**WORK REQUEST:** All that is wanted is the exact lines from the one with "Where should I click to: Click" through the last line of the entries, with both ends kept and every picture left out.

(Collected data)
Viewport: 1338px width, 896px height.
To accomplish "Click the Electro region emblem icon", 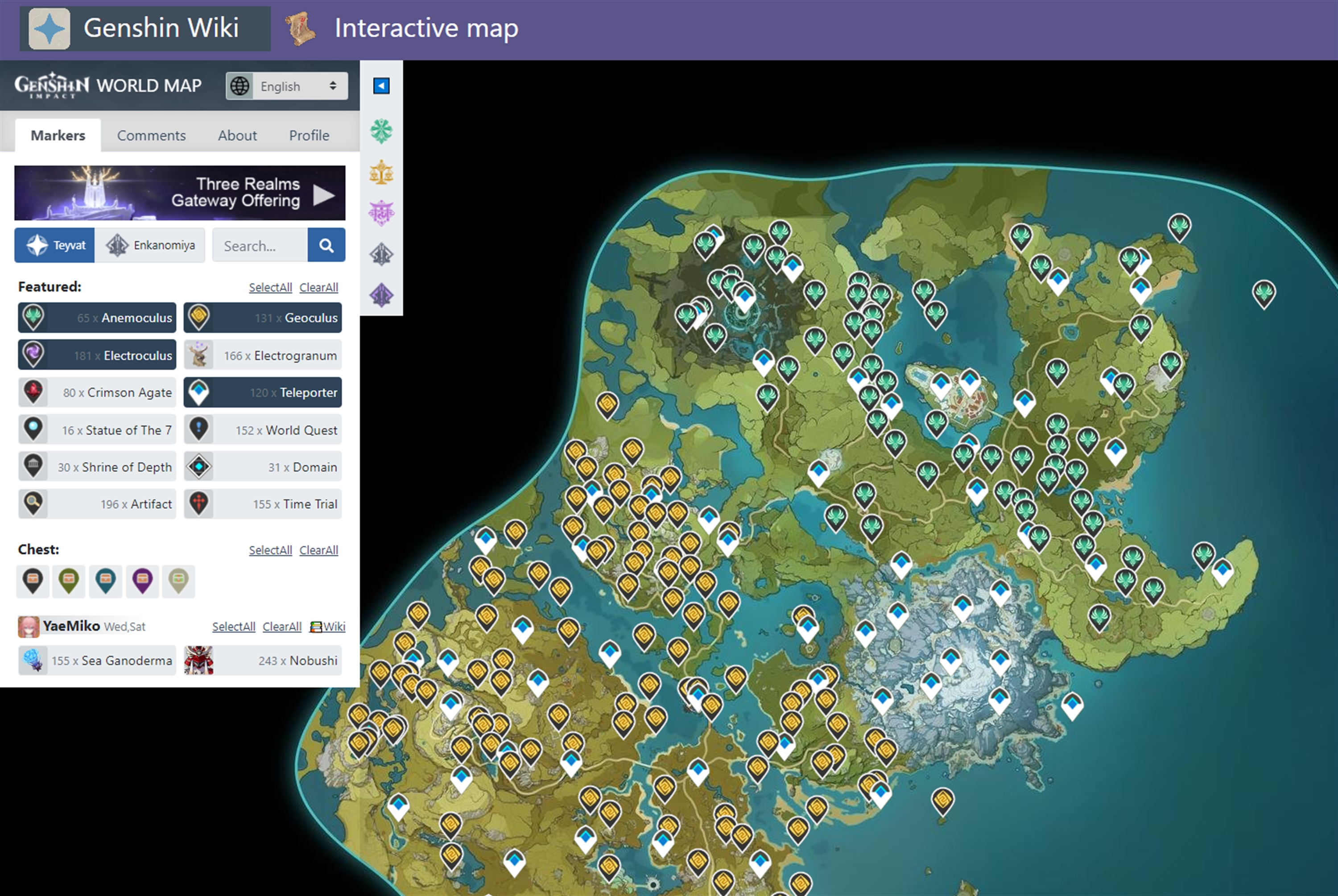I will (381, 213).
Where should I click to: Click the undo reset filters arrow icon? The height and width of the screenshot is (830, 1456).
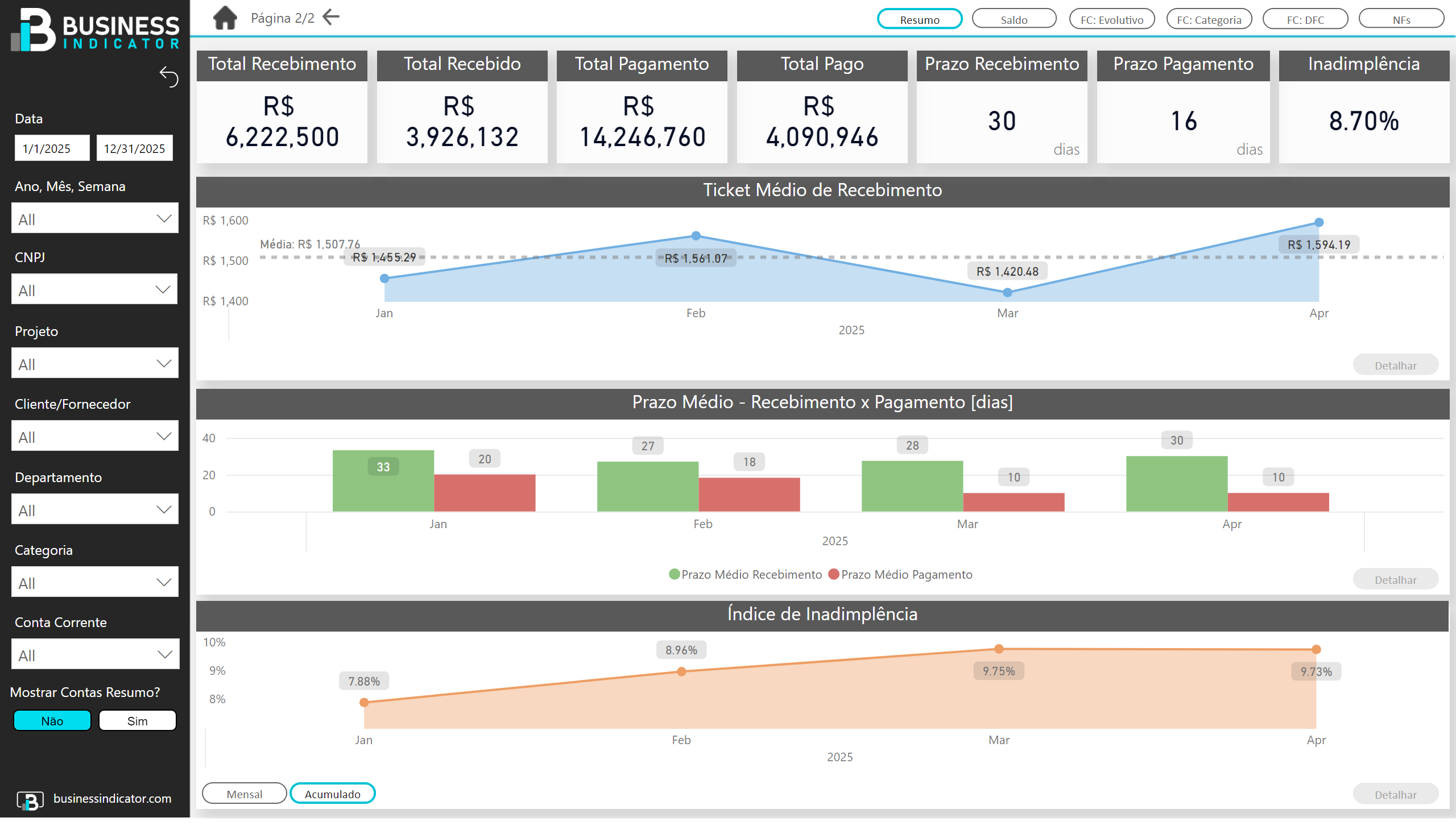169,77
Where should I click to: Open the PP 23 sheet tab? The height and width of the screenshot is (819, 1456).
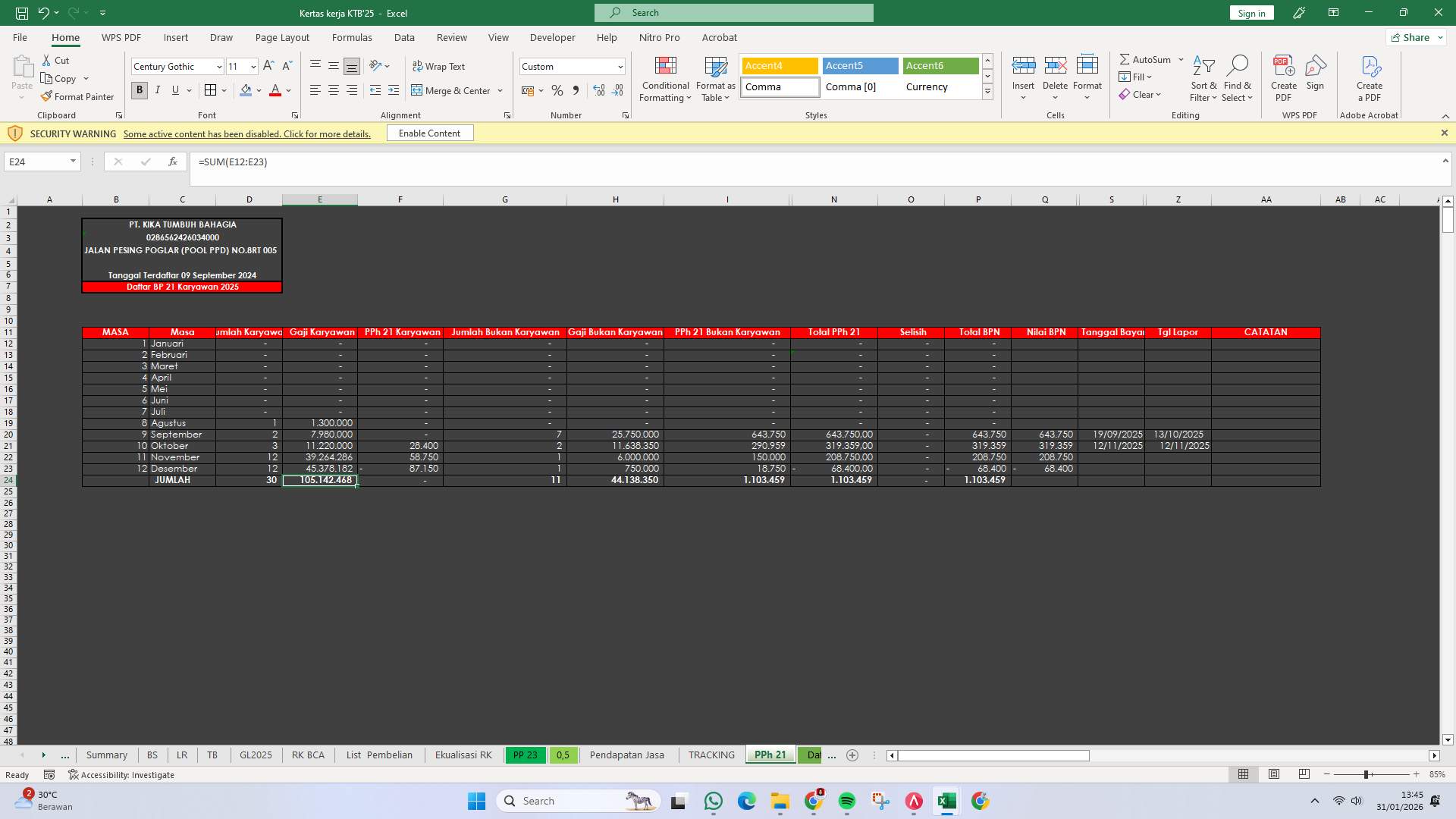524,755
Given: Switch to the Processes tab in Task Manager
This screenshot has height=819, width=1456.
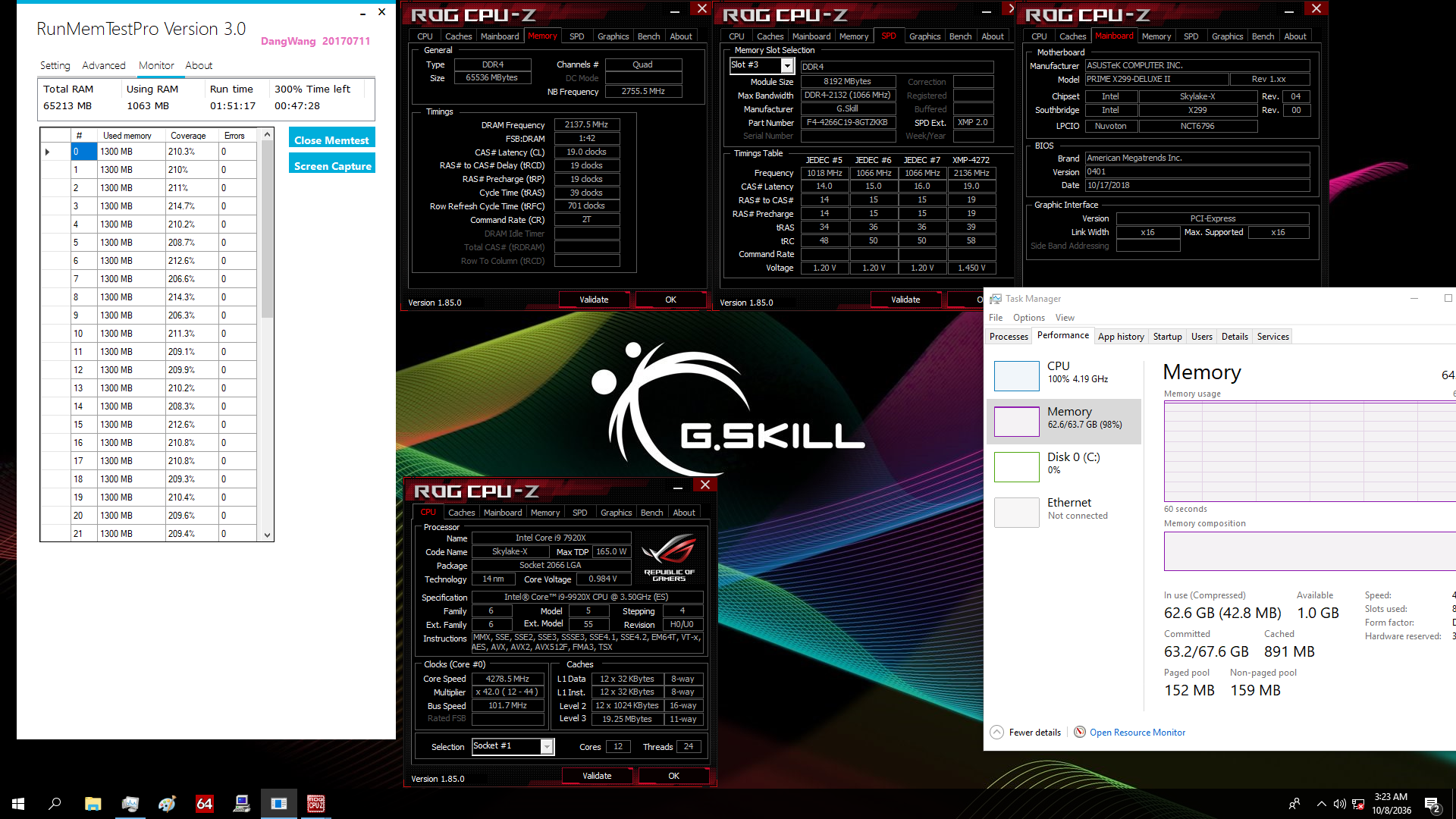Looking at the screenshot, I should pos(1009,336).
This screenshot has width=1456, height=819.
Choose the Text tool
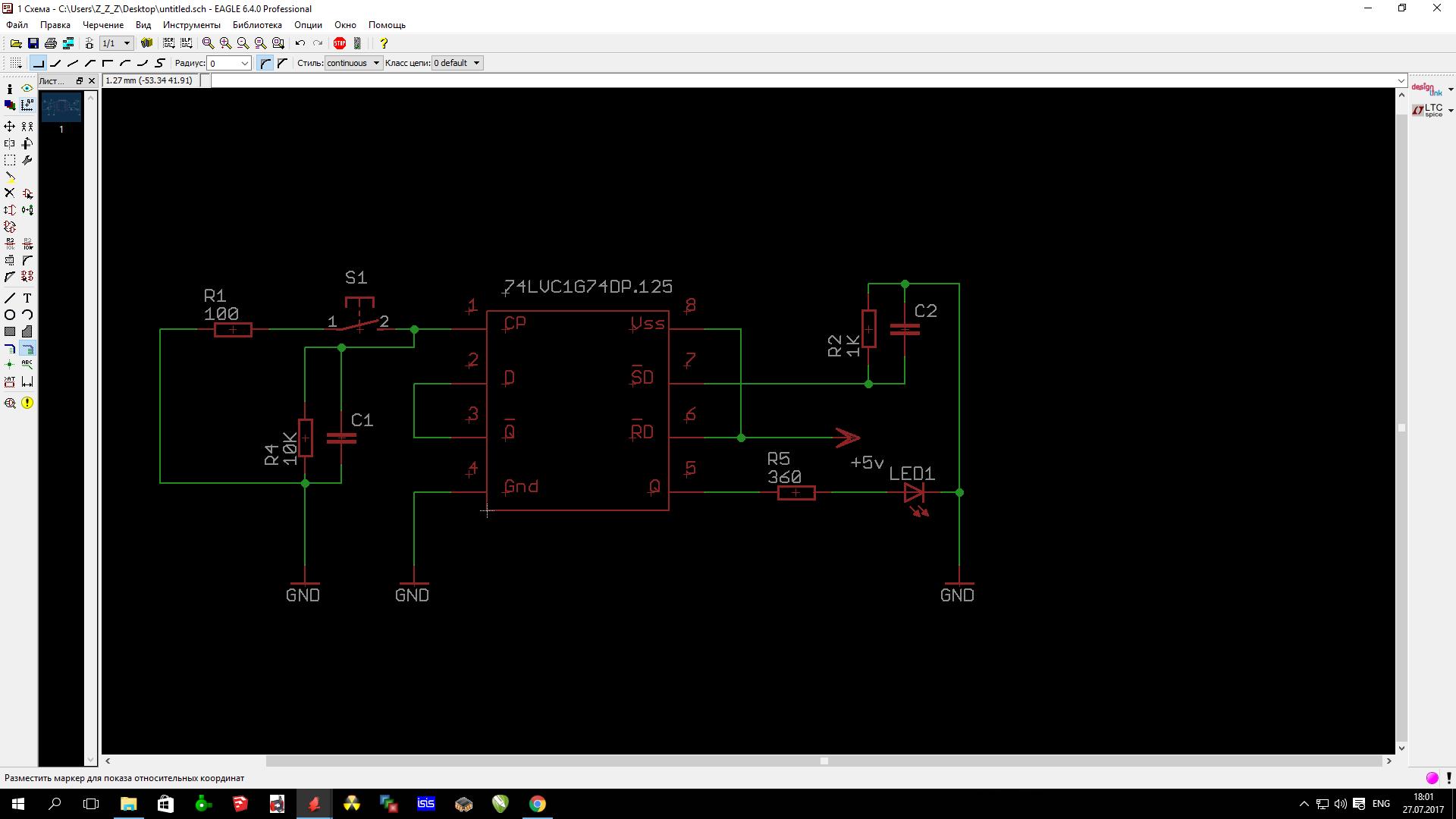pyautogui.click(x=27, y=298)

**ANSWER TO THE EXERCISE:**
Where should I click to: Click the undo reset filters arrow icon? The height and width of the screenshot is (830, 1456).
169,77
Where should I click to: Open the PP 23 sheet tab? The height and width of the screenshot is (819, 1456).
524,755
Given: Switch to the Processes tab in Task Manager
This screenshot has height=819, width=1456.
Looking at the screenshot, I should pos(1009,336).
This screenshot has width=1456, height=819.
Choose the Text tool
pyautogui.click(x=27, y=298)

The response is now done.